The Future of Radiography
Computers are gradually becoming a part of radiographic inspection even if the basis of the methods and techniques of radiography that were developed over a century ago remain in use. More and more radiography is performed without the use of film and this will continue to change.
Radiographers will be required in the future to capture images in digitised form and e-mailed them to physicians. The evaluation of film will likely be left to computers. A digitised image may be captured, fed into a computer and printed by the radiographer. Three-dimensional images will be simulated based on a scan, helping the radiographer correctly diagnose or treat the condition.
It may be possible to uncover a part layer by layer in order to evaluate the compositions or cross-sections in detail. Colour images, similar to computer generated ultrasonic C-scans, will make interpretation of indications increase reliability and reduce time spent.
Educational techniques and materials are due to be updated to accommodate technology.

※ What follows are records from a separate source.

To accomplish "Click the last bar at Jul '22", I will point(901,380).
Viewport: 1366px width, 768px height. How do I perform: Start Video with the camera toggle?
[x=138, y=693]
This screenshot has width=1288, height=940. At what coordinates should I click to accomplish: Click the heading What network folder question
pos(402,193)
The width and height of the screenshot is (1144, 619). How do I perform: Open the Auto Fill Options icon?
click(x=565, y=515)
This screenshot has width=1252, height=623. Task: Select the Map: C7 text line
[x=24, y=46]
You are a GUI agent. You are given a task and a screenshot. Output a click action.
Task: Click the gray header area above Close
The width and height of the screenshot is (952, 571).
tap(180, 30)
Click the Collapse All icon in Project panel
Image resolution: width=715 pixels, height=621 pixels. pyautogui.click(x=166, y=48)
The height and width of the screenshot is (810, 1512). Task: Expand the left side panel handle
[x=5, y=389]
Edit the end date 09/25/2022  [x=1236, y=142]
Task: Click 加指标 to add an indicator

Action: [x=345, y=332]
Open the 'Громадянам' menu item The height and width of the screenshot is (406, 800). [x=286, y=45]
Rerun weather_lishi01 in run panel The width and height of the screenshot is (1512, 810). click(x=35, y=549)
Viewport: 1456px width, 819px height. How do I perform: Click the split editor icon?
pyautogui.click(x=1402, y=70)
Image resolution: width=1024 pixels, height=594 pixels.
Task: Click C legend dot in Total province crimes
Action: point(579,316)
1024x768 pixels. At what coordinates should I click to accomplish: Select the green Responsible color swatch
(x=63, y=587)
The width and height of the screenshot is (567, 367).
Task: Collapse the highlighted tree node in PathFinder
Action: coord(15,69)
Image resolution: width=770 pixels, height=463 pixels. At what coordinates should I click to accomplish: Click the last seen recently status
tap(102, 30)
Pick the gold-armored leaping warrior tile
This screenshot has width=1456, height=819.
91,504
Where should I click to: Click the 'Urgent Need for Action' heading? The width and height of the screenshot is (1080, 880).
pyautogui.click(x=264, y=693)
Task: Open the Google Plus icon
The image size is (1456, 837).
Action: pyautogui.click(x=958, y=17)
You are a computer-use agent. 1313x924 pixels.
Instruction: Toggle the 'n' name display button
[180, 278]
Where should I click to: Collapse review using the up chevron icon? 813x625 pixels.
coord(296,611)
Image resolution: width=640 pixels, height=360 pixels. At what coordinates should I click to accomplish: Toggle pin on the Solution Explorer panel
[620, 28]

Computer aided design (CAD) will be used to simulate radiographic images and used to point and pick the relevant areas or cross-sections to inspect, to fine-tune the placement and orientation of the relevant area to acquire the proper part relationships, and adjust settings to achieve desired film exposure for the development or post processing of radiographic images. Computer simulation will allow students to work with and visualise real-time or almost real-time data and images and may become the primary educational tool for in the technical classroom.
Radiographers may in the future be required to be expert with the application and use of computer hardware and software in imaging. Fields of specialisation will also expand with the increased use of technology. Tomorrow’s professionals will be required to better understand the clinical context of examinations and procedures, interact more directly with patients, conduct imaging research and be truly expert in a sub-specialised field.
In conclusion, the discovery of radiography has impacted the medical profession in a significant way. Pioneer radiography technicians operated equipment with little education or training and sometimes at a cost to their health and life. From small beginnings of a role that was merely described as “machine operator” radiography has grown in leaps and bounds to the cutting edge profession it is today. This article has successfully reviewed the revolution within this profession. The future of radiography remains prominent and will undergo further changes, the most obvious being the computerisation of processes and analysis.